_Directions for this task_:
Find the line that contains "Task: Go to 主页 in sidebar" in the entries below. Restate it and every line after it, word for word, with no pictures.

===== Source data

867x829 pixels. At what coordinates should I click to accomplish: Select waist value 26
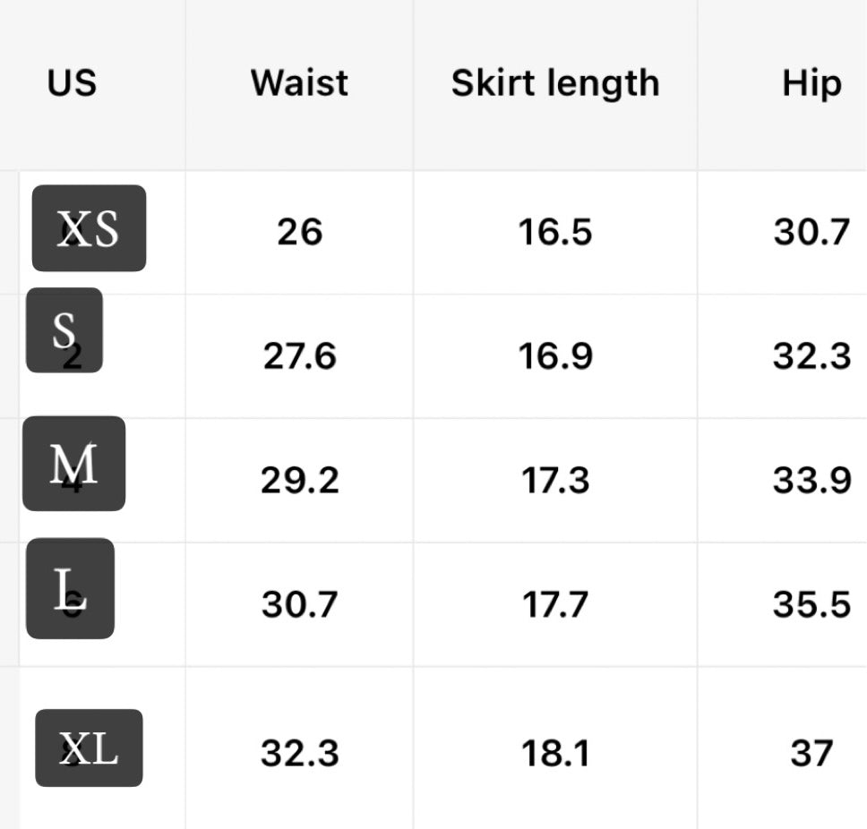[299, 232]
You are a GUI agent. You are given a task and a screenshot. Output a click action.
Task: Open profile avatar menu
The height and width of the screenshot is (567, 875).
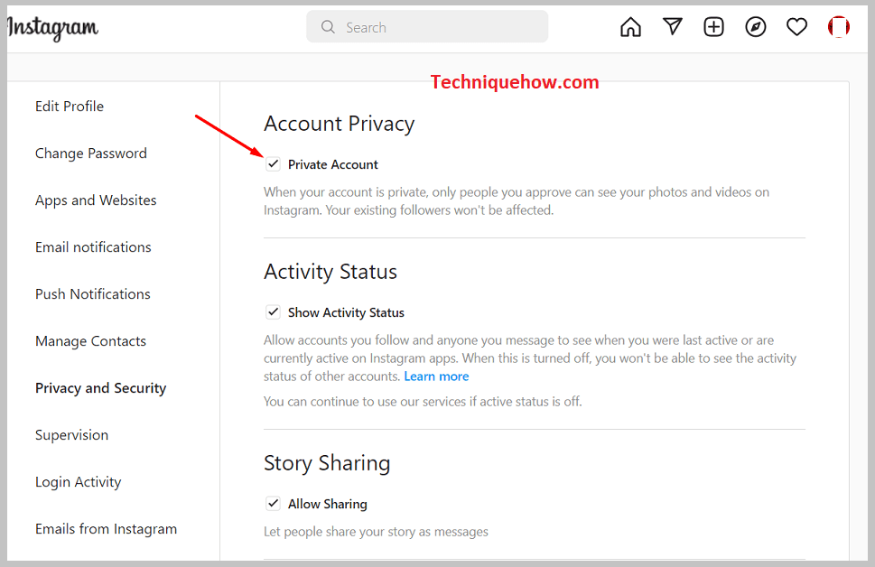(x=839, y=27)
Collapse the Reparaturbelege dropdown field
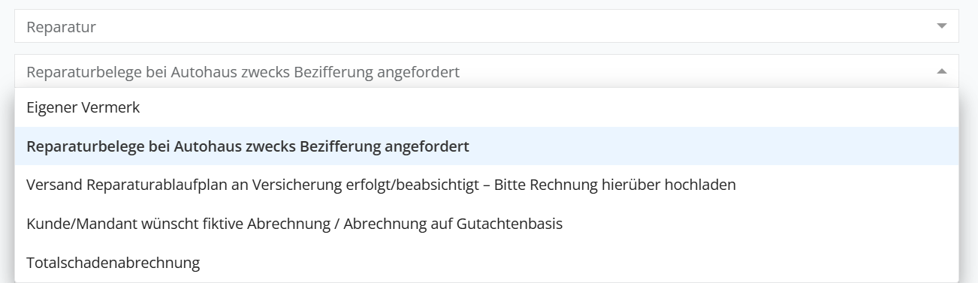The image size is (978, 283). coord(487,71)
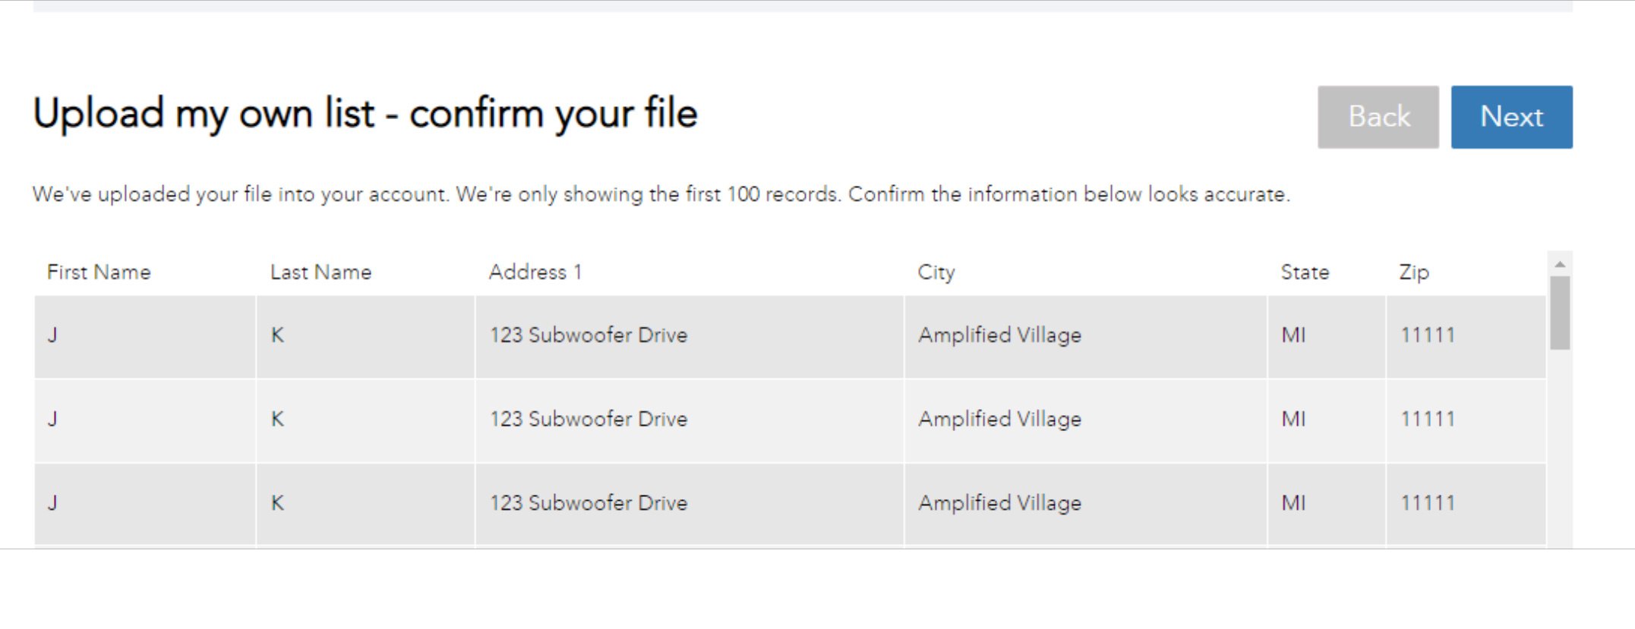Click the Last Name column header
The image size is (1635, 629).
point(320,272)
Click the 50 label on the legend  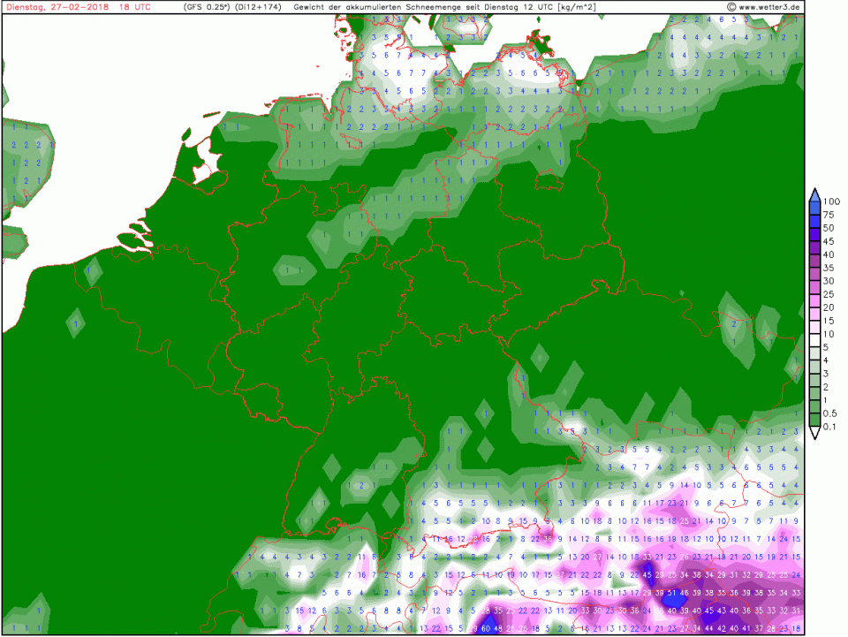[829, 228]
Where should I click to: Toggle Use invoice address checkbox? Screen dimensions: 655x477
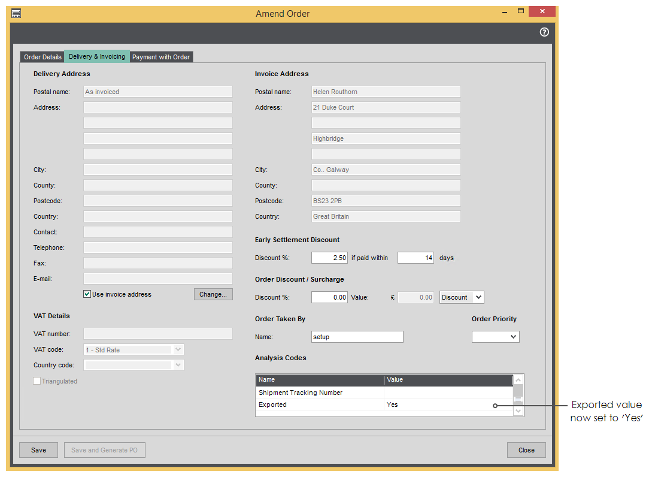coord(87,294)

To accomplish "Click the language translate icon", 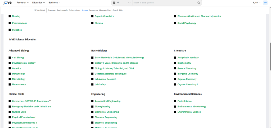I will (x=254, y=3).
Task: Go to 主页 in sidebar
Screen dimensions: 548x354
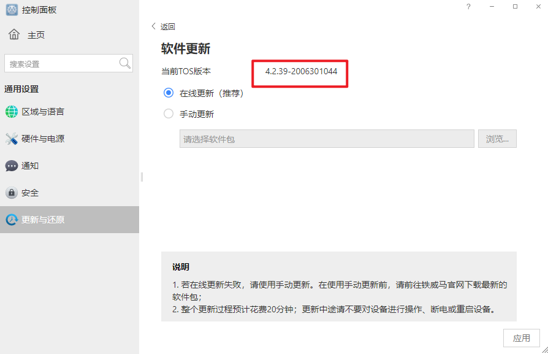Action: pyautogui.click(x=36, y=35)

==========

_Solved exercise_:
Task: Go to 主页 in sidebar
Screen dimensions: 548x354
Action: pyautogui.click(x=36, y=35)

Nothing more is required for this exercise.